下巴微扬,身姿挺拔,仅用眼睛的余光打量眼前的这名男子,乔尼发现眼前的这名少校头发蜷曲,一嘴的胡茬,看起来不修边幅且一脸的倦意,此时已是标准年42年一月下旬,受群山环绕的贝利尔虽是一座著名的四季皆春的城市,但飞行学院的所在地却处于山区。学院军容办早在多日前就已贴出冬季更装通知,而眼前的这位少校却还穿着浅绿色的夏季作训服。

瓦尔基丽雅奇迹的参与者,浑然天成的超一流飞行员。

院方公认的麻烦鬼,艾伦.范德亚特眼中的一根刺。

此时在乔尼在心中突然想起这些日子在一年生中传疯了的那些流言,他轻轻的吸一口气,却从房间闻不到任何酒精的气味。

至少传言中的那个酗酒的一条与事实不符,他暗暗做出判断。

但接下来,他发现一双凌厉的眼神正在紧盯着他,于是连忙眼观鼻鼻观心,不敢再行唐突之举。

“你就是那个机器人家里的小子?”佩托维斯基少校此时抬眼看着乔尼。

“我不明白,少校!”乔尼大声道。

“首席幕僚长大人,工作狂人的作风,不苟言笑的态度,基于这两点这里有人给他取了个机器人的外号,倒也不见得就含了任何的贬义……”佩托维斯基抓了抓鬓角,嘴边扯出一丝诡笑,这让乔尼立刻怀疑这个外号的始作俑者就坐在眼前。

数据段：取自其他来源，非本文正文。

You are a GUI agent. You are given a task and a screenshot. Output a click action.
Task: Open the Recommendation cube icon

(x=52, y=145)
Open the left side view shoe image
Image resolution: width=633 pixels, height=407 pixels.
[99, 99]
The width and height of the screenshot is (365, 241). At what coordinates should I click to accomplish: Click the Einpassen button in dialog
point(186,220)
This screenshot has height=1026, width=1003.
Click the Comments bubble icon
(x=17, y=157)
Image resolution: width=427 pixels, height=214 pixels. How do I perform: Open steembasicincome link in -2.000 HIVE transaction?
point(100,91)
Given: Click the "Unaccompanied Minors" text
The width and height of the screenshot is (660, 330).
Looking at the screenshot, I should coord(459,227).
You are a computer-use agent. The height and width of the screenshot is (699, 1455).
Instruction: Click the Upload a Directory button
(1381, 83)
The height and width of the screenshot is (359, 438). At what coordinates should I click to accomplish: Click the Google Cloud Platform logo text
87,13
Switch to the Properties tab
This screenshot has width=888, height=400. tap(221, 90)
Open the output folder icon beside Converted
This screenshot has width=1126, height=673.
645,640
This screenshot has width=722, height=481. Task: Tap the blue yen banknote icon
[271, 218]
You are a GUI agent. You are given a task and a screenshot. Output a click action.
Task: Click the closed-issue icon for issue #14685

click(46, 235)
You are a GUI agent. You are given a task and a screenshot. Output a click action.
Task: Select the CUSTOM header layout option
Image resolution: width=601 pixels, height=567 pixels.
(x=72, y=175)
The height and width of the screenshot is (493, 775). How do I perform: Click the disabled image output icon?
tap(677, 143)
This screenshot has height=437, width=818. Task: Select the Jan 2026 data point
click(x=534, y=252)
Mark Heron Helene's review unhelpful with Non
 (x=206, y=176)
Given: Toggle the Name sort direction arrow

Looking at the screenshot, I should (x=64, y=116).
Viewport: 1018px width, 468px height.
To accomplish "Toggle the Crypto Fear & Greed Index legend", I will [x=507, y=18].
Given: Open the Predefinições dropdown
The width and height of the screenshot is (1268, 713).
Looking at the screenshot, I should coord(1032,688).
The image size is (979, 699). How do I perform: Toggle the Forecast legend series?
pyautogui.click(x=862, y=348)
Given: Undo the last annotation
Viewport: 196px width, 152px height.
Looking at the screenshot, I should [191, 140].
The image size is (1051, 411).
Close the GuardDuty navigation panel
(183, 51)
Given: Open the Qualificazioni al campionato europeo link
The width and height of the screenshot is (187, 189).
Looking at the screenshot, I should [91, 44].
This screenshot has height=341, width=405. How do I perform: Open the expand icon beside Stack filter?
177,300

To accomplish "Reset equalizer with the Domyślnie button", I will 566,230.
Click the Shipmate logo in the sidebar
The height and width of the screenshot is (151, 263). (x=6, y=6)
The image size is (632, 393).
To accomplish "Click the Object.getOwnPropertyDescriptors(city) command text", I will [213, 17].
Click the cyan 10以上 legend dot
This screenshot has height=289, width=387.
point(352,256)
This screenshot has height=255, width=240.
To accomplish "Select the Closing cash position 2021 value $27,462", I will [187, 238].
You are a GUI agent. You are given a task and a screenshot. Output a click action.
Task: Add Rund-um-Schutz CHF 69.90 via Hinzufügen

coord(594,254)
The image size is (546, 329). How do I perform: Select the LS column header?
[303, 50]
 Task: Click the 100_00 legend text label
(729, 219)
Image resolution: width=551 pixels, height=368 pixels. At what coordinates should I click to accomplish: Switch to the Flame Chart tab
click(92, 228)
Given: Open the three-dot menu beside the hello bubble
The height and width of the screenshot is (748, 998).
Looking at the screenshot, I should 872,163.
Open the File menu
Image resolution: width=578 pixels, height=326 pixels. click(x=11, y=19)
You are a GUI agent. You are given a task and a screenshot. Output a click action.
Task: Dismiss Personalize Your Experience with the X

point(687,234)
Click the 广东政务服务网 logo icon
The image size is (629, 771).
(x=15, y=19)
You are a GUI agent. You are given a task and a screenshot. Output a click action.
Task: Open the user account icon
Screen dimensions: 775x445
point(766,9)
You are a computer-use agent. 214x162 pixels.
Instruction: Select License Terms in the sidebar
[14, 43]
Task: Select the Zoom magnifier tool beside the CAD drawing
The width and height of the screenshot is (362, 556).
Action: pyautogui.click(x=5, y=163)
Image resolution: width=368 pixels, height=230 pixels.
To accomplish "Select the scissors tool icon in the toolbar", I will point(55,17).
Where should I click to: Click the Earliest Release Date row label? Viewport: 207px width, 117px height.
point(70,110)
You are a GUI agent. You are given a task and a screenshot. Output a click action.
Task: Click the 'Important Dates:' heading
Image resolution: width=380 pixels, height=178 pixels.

“乔尼,对么?乔尼.肯特,奇连高中竞技联赛的橄榄球明星,40年温知城反战运动的红人……”佩托维斯基靠在椅子上,说到这里不禁弯起嘴唇。“超级强悍的履历呢,肯特同学,学工办的刘南一定是吃了什么猛药才敢把你们俩同时录取,猜你家老头子一定是在这件事上做了点什么,我说的对么?”

“我不清楚,少校。”回答上级的问题要尽量的简单扼要,对军衔高于自己的军官必须始终保持尊敬,这些当初由布鲁诺.冈瑟大声叫嚷着的军人准则,如今已几乎溶于他们的血脉之中。

“你当然不清楚,这些天使城里尔虞我诈的勾当,你家的那位内阁首席官员可不会跟你细细的掰开来说道,你还是个愣头青呢,小子,权谋算计也许会令你无端的生出反社会心理,因此老头子们都只好努力的藏着掖着。”佩托维斯基仰头看着自己办公室内低矮的天花板,手中却拿着顶军帽悠闲的一抛一抛。

“总有一天你会在接力棒传下来时面临选择,天真或是肮脏,愚蠢或是不自量力,说一些蒙蔽良知的蠢话,做一些自以为是的改变,但到了临了却发现早已随波逐流,覆领长衫跟天下的所有乌鸦党一样,黑的油光发亮。”佩托维斯基说到这里,突然坐直了身体,他仰起脖子冲着乔尼轻吹口哨,后者却不为所动的始终保持着军姿。